乳がん Q&A
乳がんに関する様々な疑問を乳腺専門医が分かりやすく解説しています。
重粒子線治療とは何ですか?
「重粒子線」という放射線を利用し、従来の放射線治療では根治が難しかった腫瘍も治すことができる治療法のことです。
唐澤久美子先生
(独立行政法人放射線医学総合研究所重粒子医科学センター病院治療課第3治療室長)
重粒子線治療とは、重粒子線を利用した最先端の放射線治療法のことです。これまでの放射線治療は一般的にX線が利用されていますが、X線はレントゲン撮影などで利用されているように、体を通り抜ける性質があり、照射した体の表面近くの線量が最大で、体の奥へ進むほど弱くなります。一方、重粒子線は、がん病巣に的を絞って最大の線量で照射でき、X線と比べてがん細胞を死滅させる効果は2~3倍あります。

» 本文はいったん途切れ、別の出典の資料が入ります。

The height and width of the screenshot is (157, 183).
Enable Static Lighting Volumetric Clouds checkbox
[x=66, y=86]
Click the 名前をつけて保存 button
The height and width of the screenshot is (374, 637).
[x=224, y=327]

これを利用して、これまでの放射線治療では根治が難しかった肉腫や悪性黒色腫といった腫瘍も治せるようになっています。さらに、従来の治療法で治療が可能ながんでも、より少ない負担で効果的に治す目的で「前立腺がん、早期肺がん、肝臓がん、早期乳がん」などにも用いられています。

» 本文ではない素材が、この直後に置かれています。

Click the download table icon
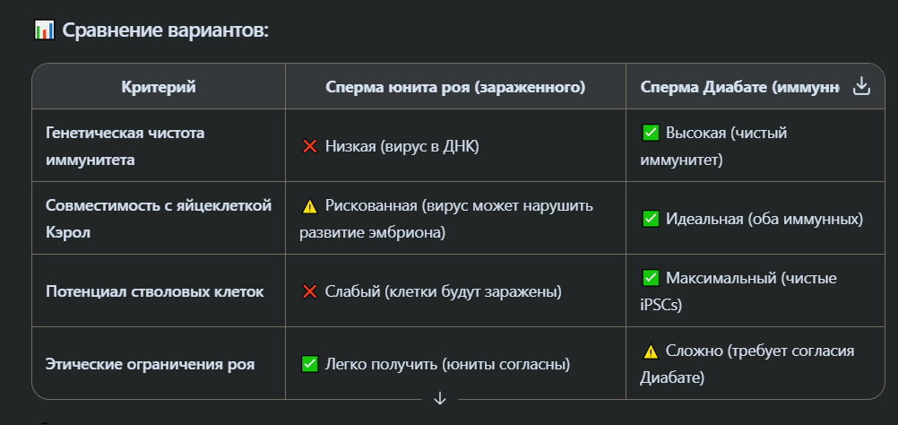The height and width of the screenshot is (425, 898). pyautogui.click(x=861, y=86)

しかし、重粒子線治療は手術と同じ局所の治療となります。治療した部分は治っても、治療しなかった部分には効果が及ばないため、がんがあちこちに広がっている場合や、ミクロのレベルで広がっている可能性がある場合は、薬物などによる全身治療が適しています。
重粒子線治療が適している患者さんは、次のような方です。
- 腫瘍が狭い範囲で限られており、その部分を治療すれば完治が望める場合
- 長期生存が期待でき、症状が取れて生活の質が上がる場合
重粒子線治療は、重粒子加速器という特別な装置が必要で、2013年現在、重粒子線治療を受けられる施設は世界に7ヵ所にあります。そのうち4ヵ所は日本(放射線医学総合研究所、兵庫県立粒子線医療センター、群馬大学重粒子線医学研究センター、九州国際重粒子線がん治療センター)にあり、日本は、優れた物理学者・工学者と技術力のお陰もあり、この分野で世界をリードしています。
現在、新たに神奈川県立がんセンターなど世界6ヵ所で建設が進められています。
重粒子線
放射線のひとつ。放射線にはX線やガンマ(γ)線などの電磁波と、陽子線、重粒子線などの粒子線があります。重粒子は、粒子の大きさが大きく重いものを指し、治療には炭素イオン線が利用されています。
乳癌診療Tips&Traps No.42(2014年2月発刊)Question2を再編集しています。